Additional details about EBNF notation are described later.
The Specified Language
The language defined by an EBNF specification consists of a
sequence of text fragments separated by whitespace. By
default, whitespace consists of spaces, newlines, and tabs. By
default, the defined language is case-insensitive. Thus, regardless of
the case of characters in the EBNF specification, either case
is acceptable in the language.
The Generated Environment
The Synthesizer Generator has distinct meta-linguistic mechanisms for
specifying different aspects of a language-based system:
- abstract syntax, i.e., the structure used to represent
hierarchical objects,
- concrete syntax, i.e., scanning and parsing rules that
convert strings of text into abstract syntax trees,
- unparsing rules, i.e., display rules that convert
abstract syntax trees into formatted text,
- templates, i.e., rules for inserting predefined
subtrees,
- placeholders, i.e., labelled slots that characterize the
form of phrase required in the given field.
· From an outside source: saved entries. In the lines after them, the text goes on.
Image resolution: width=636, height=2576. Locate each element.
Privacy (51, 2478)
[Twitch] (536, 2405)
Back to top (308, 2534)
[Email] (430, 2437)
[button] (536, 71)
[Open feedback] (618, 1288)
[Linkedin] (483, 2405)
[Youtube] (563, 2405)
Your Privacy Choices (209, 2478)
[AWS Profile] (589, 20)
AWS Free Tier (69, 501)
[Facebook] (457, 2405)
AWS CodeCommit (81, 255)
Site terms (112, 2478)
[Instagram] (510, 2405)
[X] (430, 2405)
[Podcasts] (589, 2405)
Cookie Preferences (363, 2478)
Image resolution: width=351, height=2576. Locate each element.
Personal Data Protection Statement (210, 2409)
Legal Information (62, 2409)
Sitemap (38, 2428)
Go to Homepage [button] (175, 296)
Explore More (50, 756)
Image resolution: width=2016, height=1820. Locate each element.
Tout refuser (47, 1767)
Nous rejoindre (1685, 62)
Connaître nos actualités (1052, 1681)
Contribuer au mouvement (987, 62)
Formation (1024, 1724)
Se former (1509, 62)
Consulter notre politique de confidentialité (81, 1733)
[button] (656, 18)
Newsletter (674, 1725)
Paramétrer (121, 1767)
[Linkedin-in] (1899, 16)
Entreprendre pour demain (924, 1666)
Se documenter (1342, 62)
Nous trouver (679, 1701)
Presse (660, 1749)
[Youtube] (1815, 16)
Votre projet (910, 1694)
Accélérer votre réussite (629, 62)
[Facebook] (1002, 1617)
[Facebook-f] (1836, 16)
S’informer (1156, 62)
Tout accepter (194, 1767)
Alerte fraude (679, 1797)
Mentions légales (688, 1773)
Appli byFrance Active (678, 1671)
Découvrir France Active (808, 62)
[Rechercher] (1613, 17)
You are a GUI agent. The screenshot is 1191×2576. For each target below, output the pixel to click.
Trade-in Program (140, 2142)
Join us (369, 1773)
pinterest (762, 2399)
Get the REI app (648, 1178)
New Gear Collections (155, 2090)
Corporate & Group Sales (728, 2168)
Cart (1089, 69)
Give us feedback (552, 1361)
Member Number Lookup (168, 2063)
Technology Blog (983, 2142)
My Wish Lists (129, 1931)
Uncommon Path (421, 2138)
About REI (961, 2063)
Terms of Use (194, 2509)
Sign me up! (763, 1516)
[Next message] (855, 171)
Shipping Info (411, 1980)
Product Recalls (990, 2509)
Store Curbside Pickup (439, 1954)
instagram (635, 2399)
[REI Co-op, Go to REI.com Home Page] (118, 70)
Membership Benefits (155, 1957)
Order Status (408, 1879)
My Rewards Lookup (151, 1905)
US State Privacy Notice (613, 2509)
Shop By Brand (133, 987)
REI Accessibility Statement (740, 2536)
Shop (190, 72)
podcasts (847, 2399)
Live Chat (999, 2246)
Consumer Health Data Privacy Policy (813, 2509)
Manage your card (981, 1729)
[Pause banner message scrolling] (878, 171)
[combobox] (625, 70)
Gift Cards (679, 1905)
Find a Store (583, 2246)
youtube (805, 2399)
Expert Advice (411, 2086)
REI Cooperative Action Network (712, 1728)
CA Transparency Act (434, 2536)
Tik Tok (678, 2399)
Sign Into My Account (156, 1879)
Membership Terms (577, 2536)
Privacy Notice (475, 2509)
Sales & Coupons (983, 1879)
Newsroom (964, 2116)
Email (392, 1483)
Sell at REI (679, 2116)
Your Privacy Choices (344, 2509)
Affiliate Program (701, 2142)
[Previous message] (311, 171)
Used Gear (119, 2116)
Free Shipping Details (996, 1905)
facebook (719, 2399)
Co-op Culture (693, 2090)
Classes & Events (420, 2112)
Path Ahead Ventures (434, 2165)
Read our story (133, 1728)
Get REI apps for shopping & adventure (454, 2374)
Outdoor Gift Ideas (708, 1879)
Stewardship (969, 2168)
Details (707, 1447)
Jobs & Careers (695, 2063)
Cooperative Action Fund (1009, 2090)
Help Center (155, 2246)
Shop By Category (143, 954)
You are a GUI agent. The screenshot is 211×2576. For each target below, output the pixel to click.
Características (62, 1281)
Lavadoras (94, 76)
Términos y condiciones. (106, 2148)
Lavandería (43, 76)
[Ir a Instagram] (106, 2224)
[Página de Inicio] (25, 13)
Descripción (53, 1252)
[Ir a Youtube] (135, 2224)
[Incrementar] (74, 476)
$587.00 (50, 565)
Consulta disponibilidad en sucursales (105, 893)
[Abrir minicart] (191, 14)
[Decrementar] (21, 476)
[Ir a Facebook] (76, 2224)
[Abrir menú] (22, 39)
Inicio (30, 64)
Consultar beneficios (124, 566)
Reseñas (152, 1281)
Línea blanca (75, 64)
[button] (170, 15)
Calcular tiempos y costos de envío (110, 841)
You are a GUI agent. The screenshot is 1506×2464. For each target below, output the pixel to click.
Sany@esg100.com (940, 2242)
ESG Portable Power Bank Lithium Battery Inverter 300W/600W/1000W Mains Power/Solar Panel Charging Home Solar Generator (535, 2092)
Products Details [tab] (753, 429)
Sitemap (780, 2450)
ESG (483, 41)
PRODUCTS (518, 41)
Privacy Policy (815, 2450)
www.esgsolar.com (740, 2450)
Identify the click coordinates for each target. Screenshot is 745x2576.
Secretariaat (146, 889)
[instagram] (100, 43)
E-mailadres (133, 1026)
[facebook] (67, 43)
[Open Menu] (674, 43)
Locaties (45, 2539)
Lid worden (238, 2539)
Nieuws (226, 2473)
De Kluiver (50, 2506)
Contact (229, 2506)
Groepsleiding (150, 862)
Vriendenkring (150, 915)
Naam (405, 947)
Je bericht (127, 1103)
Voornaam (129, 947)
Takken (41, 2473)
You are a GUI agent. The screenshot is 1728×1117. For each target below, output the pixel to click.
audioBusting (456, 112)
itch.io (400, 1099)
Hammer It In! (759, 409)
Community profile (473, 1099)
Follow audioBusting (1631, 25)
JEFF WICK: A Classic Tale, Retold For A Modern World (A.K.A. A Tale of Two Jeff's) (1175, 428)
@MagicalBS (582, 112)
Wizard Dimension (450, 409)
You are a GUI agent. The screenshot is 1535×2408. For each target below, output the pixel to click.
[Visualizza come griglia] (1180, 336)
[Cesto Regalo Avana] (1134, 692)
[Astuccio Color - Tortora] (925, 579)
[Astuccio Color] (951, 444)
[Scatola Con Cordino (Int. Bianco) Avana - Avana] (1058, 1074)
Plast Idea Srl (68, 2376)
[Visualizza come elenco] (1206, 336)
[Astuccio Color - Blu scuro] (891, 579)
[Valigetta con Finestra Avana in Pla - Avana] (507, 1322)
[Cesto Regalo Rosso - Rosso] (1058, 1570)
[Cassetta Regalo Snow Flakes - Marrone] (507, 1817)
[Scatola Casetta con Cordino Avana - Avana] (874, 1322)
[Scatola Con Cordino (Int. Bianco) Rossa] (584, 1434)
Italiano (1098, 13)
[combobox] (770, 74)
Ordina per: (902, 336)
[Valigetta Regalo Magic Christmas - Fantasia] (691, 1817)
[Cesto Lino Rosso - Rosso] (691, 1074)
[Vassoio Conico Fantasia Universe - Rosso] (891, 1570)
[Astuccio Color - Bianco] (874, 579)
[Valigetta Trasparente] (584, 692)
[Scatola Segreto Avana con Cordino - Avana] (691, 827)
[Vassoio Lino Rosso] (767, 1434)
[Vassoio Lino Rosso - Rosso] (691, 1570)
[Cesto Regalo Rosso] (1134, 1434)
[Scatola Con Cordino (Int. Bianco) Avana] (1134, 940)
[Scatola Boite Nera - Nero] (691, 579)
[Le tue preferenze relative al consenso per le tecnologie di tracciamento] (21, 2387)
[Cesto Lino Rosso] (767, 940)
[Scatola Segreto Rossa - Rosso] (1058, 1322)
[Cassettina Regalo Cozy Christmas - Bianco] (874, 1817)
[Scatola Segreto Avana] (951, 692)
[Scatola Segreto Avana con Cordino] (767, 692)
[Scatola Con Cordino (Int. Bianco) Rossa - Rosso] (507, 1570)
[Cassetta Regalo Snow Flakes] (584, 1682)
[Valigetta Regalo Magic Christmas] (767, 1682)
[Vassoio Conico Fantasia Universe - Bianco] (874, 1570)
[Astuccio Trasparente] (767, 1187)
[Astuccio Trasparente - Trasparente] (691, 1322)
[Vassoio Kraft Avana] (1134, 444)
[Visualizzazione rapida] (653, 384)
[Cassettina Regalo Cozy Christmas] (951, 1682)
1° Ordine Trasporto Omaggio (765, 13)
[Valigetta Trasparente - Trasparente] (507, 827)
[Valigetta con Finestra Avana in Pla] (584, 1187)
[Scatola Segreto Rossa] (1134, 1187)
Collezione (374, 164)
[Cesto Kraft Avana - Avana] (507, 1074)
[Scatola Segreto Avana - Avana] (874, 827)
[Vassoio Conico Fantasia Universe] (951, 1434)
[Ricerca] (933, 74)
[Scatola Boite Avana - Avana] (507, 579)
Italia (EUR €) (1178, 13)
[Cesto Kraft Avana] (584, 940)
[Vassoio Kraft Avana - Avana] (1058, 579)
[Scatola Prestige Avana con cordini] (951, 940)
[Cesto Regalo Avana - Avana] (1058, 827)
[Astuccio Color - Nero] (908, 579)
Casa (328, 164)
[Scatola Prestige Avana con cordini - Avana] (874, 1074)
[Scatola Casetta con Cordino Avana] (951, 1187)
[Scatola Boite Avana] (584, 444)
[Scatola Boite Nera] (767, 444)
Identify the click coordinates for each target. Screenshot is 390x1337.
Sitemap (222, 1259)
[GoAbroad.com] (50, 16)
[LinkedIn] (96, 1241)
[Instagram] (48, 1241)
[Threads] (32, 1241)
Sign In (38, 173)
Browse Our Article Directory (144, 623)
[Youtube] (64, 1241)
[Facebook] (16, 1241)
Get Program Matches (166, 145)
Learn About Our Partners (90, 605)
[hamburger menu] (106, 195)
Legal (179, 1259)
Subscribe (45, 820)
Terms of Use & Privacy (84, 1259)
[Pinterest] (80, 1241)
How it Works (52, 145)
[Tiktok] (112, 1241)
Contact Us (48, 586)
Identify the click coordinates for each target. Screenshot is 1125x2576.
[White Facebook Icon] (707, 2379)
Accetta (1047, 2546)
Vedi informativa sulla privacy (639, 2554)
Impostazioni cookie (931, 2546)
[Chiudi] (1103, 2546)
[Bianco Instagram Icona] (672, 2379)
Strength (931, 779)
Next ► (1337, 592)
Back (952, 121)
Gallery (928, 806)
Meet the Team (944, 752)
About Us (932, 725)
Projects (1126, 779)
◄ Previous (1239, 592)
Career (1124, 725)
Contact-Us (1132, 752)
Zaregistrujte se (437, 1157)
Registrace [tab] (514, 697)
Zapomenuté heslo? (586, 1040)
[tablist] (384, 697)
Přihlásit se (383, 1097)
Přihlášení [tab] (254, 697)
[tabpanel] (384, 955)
- transforms, i.e., rules for performing predefined
source-to-source translations,
- attribute equations, i.e., rules defining derived
information about abstract syntax trees.
These distinct mechanisms provide fexibility at the expense of
succinctness. In contrast, EBNF provides a single succinct notation
for specifying a language. As a result, in each category, a default
choice is made. As a result, the concrete syntax may result in
LALR(1) parsing conflicts where a hand taylored grammar would not, the
unparsing rules may result in a less pleasing layout than hand written
would produce, templates have default names, etc. There is no support
at the moment for attribute equations.